四方を見渡せる小高い丘の上。吹き抜ける春のぬくもりに、麓の街を行き交う人々の熱気と高揚感が染み込んでいる気がする。
「今年もやってきましたね。『花祭り』の日が」
丘の上に立つ白亜の宮殿。その広い中庭の中央にそびえる白花の大樹にそっと手を添え、女が呟く。建物の外壁に溶け込むような純白のロングドレス。
「……四界皇様」
老いた執事が少し離れたところから敬々しく女に頭を下げる。
「四族の王が罷り越しました。こちらへお連れしても?」
大樹の根本には大きめな木製の円卓が置かれ、5つの椅子が用意されている。
「ええ、よろしくてよ」
四界皇と呼ばれた女が一番の上座へと腰を掛けると、中庭に通じる門から大小4つの人影がゆっくりと現れた。
「ご無沙汰をしておりました。今年もご尊顔を拝することができ光栄に存じます」
四界皇の右隣、最初に着席したのは『人族王・ゲンゴ』だった。大柄で姿勢良く、短く刈揃えられた黒い頭髪と立派なヒゲが儀式用のマントによく合っている。

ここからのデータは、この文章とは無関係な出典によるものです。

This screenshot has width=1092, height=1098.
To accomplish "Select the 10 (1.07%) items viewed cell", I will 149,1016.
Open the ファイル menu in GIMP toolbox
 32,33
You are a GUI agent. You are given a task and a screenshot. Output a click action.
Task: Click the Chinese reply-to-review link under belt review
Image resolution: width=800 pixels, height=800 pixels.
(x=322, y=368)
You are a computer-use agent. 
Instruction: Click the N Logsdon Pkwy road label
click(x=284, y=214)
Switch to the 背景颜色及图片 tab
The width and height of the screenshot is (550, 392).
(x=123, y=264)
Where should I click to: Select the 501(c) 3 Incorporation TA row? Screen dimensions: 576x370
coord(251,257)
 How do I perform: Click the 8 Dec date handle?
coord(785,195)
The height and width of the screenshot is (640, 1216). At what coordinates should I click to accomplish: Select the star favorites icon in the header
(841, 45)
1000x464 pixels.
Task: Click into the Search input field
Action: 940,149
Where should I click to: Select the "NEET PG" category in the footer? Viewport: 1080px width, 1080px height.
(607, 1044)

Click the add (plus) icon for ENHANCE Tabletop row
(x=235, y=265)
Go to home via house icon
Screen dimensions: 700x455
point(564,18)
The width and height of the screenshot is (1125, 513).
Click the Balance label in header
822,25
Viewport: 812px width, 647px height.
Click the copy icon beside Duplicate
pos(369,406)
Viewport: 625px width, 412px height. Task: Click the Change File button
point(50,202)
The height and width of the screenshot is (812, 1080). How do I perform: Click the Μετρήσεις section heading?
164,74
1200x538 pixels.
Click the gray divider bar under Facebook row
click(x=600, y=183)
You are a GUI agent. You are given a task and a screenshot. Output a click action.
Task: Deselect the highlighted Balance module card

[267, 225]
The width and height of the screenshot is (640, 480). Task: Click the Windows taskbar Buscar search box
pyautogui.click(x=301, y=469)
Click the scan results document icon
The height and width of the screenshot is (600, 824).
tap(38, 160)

「ひひひ! ワシもまだ生きておったでのぉ。会えて嬉しいわ」
続けてゲンゴの対面に座ったのは『魔族王・トナエ』であった。烏の如き漆黒の出で立ち。誰もその正確な生年を知らないとされる老婆が、皺だらけの顔でにたりと笑った。
《ギギ……スケジュール 二 変更ナシ ヲ 確認》
低いモータ音とともにトナエの隣へ座ったのは『機族王・ヘルツ』である。
人形はしているものの、全身を磨き上げられたシルバーの合金で固めたその姿は人とも機械とも判別できない。
「オレも暇ではないのでな。下らぬ茶話をしている余裕はない。さっさと終わらせてもらおうか」
最後、四界皇の正面にどっかりと座ったのが『猛族王・ホエル』だ。熊ほどもあろうかと思える巨漢。浅黒い肌は鉄よりも硬いと謳われるオークの末裔。
「まあ、そんな焦らずに。折角、四族の王がこうしてお集まりなのですから。まずはこの満開になった『サンクチュアリの花』を皆様で愛でようではありませんか」
「失礼します」
先程の執事がティーカップを5つテーブルに並べる。漂う、フルーティーな香り。サンクチュアリの花をブレンドした特製の紅茶。
四族の王はこうして年に一度、四界皇と会合を行う習わしがある。そのときに『もうここにしか残っていない』というサンクチュアリの樹が花をつける。通称『花祭り』。
今ではこの会合に合わせ、麓の街では普段はあまり顔を合わせぬ四族が入り混じっての催事や市も行われるようになった。……四族が平和である証として。
「今年もよい香りの茶を淹れることができました。よきことです」
四界皇が金縁の白いティーカップを手にとり、ふふ……と微笑む。そして。